I'm struggling to solve: $\ w^2 + 2iw = i \ $ I substituted $\ w = x+iy \ $, and eventually got these two equations: $\ x^2 - y^2 = 2y \ $ and $\ 2xy = 1-2x \ $. I'm not quite sure where to go from here. I've tried using $\ x^2 = y^2 + 2y \ $, but I just end up in a dead situation. Can somebody help, please? Thanks

Answer 1

from the equation $$2xy+2x-1=0$$ we obtain $$y=\frac{1-2x}{2x}$$ plug this in your first equation doing this we get $$4x^4+4x^2-1=0$$

Answer 2

Your equation is a quadratic equation.
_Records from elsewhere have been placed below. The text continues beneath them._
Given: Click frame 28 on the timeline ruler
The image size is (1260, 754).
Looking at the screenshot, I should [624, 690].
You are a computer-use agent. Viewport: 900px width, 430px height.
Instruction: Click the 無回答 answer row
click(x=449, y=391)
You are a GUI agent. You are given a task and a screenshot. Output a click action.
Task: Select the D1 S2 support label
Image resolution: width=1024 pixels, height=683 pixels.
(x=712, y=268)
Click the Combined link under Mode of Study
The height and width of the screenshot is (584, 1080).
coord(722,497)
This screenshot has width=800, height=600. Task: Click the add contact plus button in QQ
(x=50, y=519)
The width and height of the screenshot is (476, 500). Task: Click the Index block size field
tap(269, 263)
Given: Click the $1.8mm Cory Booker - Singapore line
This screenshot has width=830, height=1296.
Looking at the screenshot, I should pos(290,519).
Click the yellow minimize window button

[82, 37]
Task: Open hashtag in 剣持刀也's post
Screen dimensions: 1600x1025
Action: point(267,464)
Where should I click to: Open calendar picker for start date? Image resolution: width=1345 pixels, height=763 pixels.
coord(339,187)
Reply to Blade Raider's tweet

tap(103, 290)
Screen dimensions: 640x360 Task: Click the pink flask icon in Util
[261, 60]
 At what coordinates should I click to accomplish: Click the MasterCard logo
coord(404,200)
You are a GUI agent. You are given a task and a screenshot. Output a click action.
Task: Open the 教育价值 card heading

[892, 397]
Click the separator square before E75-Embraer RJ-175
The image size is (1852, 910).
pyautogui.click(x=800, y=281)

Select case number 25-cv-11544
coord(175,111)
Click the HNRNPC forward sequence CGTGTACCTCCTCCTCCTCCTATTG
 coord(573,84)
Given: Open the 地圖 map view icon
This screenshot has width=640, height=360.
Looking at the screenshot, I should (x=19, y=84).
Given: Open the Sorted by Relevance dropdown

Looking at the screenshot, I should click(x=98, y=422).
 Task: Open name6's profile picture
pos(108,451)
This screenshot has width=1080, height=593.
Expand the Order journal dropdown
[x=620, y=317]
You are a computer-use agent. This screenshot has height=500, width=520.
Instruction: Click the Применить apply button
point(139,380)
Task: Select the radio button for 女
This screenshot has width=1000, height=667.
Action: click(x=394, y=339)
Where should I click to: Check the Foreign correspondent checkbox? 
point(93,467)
Apply the quadratic formula.

Answer 3

Write as:

$$\begin{align} w^2 +2iw-1 &= i-1 = e^{i 3\pi/4 } \\ (w+i)^2 &= e^{i 3\pi/4 } \end{align}$$

So we get solution as: $-i \pm e^{i3\pi / 8}$ which may be simplified.

Answer 4

Note that we have: $$F(w): w^2 +2iw-i=0$$ Note that we can solve this quadratic in $w$ using the quadratic formula, just as we do it using real numbers.

We thus get: $$w = \frac{ - 2i \pm \sqrt{-4+4i}}{2}$$ $$= - i \pm \sqrt{i-1}$$ as our solutions.